「サバの水煮缶に固形量表示がないのはなぜでしょう?」。岩手日報社の特命取材班に読者から疑問が寄せられた。サバのみそ煮缶の食品表示には固形量と内容総量が記載されているのに、水煮缶には内容量しか載っていないという指摘。早速、県内のスーパーを巡ってみた。

 確かにその通りだった。ほとんどのサバの水煮缶には固形量表示はなかった。素人目には水煮もみそ煮も、「固形」の部分があるように見える。どうして違うのか。2019年度のサバ缶市場シェア1位、マルハニチロ(東京都江東区)に聞いてみた。

 理由としては、原料が魚ゆえに加工方法によって「固形」の状態が異なってしまうことが大きかった。食品表示法に基づく加工食品の食品表示基準によると、缶詰の内容量は「内容総量」(液汁を含めた重量)と「固形量」を記載する。だが、「固形量の管理が困難なものは除く」とし「内容量」として全体の重量での記載が認められている。

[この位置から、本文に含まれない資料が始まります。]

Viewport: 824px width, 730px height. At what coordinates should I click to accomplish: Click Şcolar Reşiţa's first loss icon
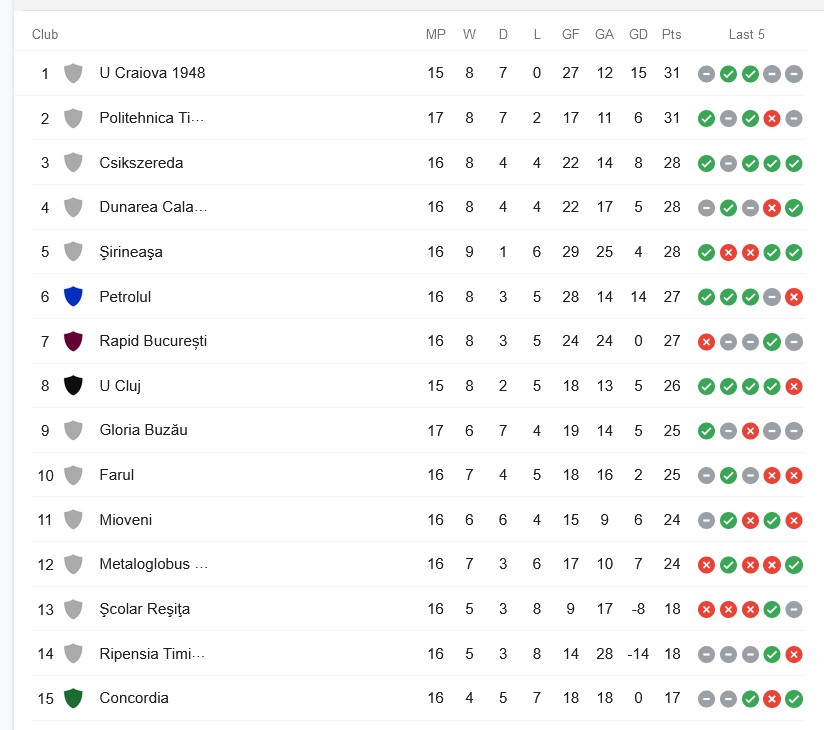[x=706, y=609]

 水煮缶はこの「固形量の管理が困難なもの」に当たる。水煮は生詰めが多く、缶に詰めた後に加熱殺菌すると、魚の固形肉から脱水が生じる。魚はサイズや個々の脂肪量などで脱水量には大きなばらつきが出る。粘性のある調味液が入ったみそ煮や煮付けと比べ、水煮缶は脱水量のばらつきがストレートに反映されてしまうため、固形量の管理が難しいという訳だ。